MEMBER NEWS: THE SEARCH FACILITY ON THIS SITE AND FINDING RELATED MATERIAL

It is now three weeks and a day since this site took up the membership subscription model. It has been an interesting time. Not least it has enabled me to fully appreciate the full range of the site’s readership , including  firms of solicitors  of all sizes and specialisms,  individual barristers and  a large number of chambers. There are sole practitioners, many in the voluntary sector and the site also has a large number of readers from abroad.   The  unforeseen consequence of this is that there are also  many new readers.  For their benefit (and perhaps for the benefit of those who have used the site for some time)  I highlight some of the  search facilities on the site.

 

 

THE SEARCH FACILITY ON THE SITE

I mention this because someone once commented that there is no search facility, when there is. On the desktop version of the site it is on the right hand side and there is a heading in the search box “search this site”. On your phone and tablet it is towards the bottom of the first page, again with the wording “search this site”.

USEFUL LINKS ON EACH POST

Towards the top end of each post, just underneath the title, you will see a number of sub headings (just after “by gexall”.  These give a number of categories. If you press one one of those, say “credibility of experts” you will get these results. 

This provides a quick link to related posts which cover the same subject matter.

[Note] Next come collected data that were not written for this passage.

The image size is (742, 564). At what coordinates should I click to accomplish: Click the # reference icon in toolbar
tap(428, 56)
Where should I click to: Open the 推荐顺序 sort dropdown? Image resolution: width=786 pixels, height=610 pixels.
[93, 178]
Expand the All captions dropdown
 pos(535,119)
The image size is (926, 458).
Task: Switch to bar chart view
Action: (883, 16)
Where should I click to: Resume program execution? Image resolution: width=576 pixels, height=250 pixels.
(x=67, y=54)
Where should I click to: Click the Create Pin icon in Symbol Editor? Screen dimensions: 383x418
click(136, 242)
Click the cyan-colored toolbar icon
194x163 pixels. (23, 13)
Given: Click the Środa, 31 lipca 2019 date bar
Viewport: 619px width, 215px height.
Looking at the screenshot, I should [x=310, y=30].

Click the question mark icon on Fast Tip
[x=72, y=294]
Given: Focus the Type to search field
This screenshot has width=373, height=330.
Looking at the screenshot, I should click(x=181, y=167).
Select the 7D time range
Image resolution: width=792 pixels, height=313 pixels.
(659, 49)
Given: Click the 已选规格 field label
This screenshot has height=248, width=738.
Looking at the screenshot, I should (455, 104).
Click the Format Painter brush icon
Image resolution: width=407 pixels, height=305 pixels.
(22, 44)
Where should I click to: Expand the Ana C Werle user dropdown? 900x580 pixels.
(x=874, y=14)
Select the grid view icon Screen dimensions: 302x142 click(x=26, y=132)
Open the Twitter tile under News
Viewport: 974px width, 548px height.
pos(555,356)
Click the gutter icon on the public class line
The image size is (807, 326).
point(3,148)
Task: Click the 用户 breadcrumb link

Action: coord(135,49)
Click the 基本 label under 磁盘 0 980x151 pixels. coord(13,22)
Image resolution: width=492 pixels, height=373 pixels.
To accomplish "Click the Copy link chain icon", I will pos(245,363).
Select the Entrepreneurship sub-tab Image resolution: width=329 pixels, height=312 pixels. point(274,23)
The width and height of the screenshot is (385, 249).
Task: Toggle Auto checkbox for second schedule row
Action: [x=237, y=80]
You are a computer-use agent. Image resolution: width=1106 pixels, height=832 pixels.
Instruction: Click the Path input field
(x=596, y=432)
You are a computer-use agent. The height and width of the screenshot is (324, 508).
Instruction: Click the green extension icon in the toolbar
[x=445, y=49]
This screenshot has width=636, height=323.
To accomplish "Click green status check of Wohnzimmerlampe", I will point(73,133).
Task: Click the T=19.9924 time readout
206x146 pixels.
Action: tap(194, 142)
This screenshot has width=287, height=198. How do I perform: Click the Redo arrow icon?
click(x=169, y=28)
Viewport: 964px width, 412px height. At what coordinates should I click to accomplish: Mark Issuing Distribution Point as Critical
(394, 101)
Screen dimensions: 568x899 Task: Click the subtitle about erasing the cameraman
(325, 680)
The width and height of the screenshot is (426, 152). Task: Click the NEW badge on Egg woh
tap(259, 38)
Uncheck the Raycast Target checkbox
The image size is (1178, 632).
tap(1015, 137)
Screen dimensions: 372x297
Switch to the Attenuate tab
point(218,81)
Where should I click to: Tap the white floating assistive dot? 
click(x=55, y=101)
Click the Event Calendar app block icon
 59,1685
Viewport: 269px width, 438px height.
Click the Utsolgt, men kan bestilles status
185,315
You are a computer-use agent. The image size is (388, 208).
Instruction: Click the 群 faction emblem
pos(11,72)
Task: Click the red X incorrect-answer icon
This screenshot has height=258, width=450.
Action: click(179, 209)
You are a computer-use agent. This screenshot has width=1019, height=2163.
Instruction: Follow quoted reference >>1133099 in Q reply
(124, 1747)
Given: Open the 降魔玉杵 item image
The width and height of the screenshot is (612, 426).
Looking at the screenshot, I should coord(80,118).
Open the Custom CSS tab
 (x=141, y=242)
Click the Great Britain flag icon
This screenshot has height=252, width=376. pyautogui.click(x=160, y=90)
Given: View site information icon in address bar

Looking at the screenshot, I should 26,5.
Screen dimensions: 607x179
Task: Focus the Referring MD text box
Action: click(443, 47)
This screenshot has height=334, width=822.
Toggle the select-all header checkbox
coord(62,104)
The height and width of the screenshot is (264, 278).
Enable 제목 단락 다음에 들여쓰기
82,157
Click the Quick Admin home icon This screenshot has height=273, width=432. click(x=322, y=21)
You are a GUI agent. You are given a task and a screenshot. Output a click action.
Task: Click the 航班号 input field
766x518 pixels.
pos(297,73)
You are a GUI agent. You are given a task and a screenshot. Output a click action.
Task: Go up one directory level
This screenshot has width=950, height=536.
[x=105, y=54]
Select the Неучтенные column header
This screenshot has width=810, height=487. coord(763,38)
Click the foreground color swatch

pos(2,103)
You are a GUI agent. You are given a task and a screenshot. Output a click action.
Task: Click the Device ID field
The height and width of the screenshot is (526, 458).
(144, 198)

THE  “RELATED” LINKS ON THE BOTTOM OF THE PAGE

There is no “artificial intelligence” involved in the preparation of the posts on this site.  However WordPress does have a feature (which was accidentally switched off for the past three weeks but which is now back in place) which attempts to identify  the most closely related posts and gives you the three it thinks are of most direct relevance. These can be found at the bottom of the page under the heading “related”.  As I said this is done by some form of AI. It sometimes has some “interesting” connections, but on the whole it is a very useful facility.